Saturday, October 10, 2009

Schools Should Stop Telling Kids to be "Nice"

Schools Should Stop Telling Kids to be "Nice"
The key but overlooked argument from Charles Murray’s Real Education.
DoubleX
September 28, 2009


..[I]t is Murray’s distinction between “nice” and “good” that deserves the most attention, since schools do in fact place too much emphasis on being “nice.”

The KIPP slogan “Work hard, be nice” comes to mind, as does “cooperative learning,” the stock phrase of many public school districts. Being “nice” comes from practiced, structured interaction with others: group activity, “Accountable Talk®” (a structured—and trademarked—form of class discussion), and pleasant, uncontroversial subject matter with familiar social messages. (“We should all go for our dreams.” “We should all treat one another with respect.” “All religions are equal.”)

Will Fitzhugh calls such niceness “critical likability.” Being good is more complex than being nice. It requires that we recognize our own faults and complexities; that we forgive each other; that we say what we think; that we make difficult decisions and face the consequences.

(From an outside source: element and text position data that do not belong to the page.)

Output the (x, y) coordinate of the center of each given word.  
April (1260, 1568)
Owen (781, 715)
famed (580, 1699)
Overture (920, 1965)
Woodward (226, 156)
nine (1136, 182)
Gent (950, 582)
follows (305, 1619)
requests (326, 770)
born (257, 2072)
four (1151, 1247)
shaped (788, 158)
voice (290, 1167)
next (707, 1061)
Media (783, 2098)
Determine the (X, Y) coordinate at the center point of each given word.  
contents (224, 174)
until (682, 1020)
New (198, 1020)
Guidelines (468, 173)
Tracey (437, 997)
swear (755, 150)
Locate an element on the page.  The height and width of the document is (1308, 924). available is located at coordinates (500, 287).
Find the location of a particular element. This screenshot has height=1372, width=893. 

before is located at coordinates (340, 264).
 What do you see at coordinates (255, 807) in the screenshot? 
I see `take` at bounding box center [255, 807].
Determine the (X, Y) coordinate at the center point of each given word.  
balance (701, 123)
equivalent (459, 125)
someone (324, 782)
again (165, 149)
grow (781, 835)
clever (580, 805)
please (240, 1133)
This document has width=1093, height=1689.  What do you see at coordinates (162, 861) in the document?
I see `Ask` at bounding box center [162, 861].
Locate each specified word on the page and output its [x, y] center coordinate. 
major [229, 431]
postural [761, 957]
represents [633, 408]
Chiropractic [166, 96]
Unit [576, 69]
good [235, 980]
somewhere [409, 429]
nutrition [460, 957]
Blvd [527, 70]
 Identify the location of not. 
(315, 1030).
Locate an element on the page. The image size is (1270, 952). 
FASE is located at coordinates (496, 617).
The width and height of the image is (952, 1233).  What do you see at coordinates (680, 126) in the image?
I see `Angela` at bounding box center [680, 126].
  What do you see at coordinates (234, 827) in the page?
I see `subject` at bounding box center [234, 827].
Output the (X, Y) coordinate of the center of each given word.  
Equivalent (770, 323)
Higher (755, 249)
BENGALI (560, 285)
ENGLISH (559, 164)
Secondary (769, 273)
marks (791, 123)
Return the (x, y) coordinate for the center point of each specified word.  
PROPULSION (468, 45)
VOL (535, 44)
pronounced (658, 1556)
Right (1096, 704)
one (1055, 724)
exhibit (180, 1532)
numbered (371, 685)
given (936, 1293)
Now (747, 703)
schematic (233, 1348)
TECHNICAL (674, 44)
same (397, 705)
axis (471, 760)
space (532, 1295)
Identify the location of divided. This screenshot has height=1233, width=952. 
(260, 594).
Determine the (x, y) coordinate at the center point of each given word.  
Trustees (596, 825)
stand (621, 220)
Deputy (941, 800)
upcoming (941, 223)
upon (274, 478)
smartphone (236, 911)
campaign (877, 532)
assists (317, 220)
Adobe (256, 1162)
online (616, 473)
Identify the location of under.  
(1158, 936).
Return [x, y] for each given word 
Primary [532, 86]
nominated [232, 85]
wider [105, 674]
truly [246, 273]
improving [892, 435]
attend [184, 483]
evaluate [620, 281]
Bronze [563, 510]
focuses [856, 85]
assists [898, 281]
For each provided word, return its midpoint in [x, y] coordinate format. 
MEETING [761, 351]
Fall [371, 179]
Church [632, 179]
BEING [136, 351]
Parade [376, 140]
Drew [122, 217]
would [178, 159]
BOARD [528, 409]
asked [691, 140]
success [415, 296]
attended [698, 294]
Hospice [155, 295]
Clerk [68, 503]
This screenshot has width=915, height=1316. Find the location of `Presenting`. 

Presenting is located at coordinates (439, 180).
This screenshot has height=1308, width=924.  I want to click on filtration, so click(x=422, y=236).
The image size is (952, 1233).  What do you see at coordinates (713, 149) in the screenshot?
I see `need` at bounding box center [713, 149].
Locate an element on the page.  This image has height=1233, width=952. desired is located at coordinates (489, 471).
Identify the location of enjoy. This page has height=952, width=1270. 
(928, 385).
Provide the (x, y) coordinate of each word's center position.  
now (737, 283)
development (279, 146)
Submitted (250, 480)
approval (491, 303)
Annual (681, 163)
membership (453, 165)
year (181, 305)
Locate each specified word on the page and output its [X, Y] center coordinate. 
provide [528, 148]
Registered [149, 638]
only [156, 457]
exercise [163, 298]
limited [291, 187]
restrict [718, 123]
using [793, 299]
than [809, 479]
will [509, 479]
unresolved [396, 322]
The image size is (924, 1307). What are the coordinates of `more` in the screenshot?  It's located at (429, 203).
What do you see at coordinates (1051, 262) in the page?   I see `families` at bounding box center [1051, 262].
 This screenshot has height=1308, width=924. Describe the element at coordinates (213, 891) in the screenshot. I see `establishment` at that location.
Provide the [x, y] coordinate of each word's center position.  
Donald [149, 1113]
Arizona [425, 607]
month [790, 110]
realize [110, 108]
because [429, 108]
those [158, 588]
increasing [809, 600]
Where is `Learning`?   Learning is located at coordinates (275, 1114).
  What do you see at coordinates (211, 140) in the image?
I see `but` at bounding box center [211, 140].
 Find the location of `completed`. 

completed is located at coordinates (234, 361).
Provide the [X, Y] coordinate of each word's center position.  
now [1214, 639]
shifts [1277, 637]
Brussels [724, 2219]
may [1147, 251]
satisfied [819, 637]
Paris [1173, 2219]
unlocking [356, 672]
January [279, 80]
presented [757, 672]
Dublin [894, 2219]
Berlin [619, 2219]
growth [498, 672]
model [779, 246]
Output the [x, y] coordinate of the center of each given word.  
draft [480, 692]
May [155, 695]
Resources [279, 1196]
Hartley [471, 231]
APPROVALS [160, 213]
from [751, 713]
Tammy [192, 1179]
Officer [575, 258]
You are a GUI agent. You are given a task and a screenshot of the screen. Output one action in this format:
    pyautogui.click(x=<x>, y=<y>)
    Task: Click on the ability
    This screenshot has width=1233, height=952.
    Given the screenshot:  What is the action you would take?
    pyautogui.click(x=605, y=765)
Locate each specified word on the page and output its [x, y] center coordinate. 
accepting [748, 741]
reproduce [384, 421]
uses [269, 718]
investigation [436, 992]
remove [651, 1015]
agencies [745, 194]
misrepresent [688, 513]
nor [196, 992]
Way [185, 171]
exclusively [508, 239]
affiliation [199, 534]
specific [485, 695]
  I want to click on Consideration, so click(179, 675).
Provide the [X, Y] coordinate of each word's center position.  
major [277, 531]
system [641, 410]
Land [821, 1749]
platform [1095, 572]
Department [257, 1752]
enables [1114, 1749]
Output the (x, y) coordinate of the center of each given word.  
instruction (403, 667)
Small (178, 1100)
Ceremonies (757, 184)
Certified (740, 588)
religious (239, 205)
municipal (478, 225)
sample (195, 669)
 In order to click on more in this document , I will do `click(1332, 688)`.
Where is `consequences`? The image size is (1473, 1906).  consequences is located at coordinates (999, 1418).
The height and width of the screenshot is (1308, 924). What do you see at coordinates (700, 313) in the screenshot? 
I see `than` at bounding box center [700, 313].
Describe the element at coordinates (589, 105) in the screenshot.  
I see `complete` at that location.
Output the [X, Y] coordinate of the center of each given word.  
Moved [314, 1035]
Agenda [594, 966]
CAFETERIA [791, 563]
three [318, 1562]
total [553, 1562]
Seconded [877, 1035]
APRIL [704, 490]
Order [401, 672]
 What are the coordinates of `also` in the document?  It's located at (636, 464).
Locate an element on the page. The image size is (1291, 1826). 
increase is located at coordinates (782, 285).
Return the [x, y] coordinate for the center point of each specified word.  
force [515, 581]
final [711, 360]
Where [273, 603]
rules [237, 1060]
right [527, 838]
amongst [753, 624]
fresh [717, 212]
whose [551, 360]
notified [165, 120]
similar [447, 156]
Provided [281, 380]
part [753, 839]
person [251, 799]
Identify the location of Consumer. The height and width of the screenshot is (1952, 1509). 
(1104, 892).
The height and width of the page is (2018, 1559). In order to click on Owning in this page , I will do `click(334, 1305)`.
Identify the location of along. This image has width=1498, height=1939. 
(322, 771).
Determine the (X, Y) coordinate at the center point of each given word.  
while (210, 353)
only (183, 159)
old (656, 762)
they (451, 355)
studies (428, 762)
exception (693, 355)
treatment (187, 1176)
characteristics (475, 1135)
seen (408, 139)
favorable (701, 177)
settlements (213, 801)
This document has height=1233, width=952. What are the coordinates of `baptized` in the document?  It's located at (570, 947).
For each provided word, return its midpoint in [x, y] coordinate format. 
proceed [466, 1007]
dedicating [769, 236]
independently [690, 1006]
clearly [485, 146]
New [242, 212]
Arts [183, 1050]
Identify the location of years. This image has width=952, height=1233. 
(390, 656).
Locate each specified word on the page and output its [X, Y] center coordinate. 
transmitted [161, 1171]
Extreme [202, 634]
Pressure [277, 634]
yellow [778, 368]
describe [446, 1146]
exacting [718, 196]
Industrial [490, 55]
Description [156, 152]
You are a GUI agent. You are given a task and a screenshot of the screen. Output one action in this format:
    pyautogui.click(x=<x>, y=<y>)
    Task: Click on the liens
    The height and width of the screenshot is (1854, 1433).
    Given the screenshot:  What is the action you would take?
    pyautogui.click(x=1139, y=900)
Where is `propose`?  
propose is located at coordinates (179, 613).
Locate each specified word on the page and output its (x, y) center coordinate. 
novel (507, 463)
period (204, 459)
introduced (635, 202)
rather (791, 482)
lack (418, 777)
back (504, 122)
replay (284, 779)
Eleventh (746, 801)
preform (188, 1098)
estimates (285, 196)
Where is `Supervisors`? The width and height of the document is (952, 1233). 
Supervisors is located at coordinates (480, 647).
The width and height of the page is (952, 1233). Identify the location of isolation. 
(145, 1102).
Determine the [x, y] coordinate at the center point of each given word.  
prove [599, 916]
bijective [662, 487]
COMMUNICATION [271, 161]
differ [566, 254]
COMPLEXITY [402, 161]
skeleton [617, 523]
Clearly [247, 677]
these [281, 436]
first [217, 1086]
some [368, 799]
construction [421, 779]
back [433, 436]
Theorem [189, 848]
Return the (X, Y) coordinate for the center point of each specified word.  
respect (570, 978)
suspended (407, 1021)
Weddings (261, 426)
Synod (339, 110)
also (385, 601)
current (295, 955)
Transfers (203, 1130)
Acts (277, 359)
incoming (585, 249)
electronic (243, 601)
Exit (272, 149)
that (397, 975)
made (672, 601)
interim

When we read literature and history, we begin to glean what it means to be good. We see how people with the best intentions can fail; how people struggle with conflicting desires and values and make the best choices they can; how people overcome their limitations when put to the test. From works like Antigone, The Adventures of Huckleberry Finn, and Chekhov’s short stories, we learn about selfishness, cruelty, cowardice, and confusion, as well as grace, generosity, and patience. We come to see elements of all these traits in ourselves. We learn, too, from reading the likes of The Canterbury Tales, A Midsummer Night’s Dream, Alice’s Adventures in Wonderland, and the poetry of Edgar Allen Poe or Christina Rossetti, of the delight of language—the playfulness, the ambiguities, the rhythms, the sounds. But programs such as Balanced Literacy (mandated in New York City and other districts) place more emphasis on process than on works of literature, and much of the reading material lacks vitality. Tests, test preparation materials, leveled texts (books that match specific reading levels), and textbooks are filled with bland fiction and nonfiction. In The Language Police, Diane Ravitch shows, in relentless and astounding detail, how test-makers and textbook publishers have censored reading passages to appease various interest groups on the right and left. As a result of such censorship, children read strained, pleasant stories with predictable endings. How, under such circumstances, could students learn what it means to be good?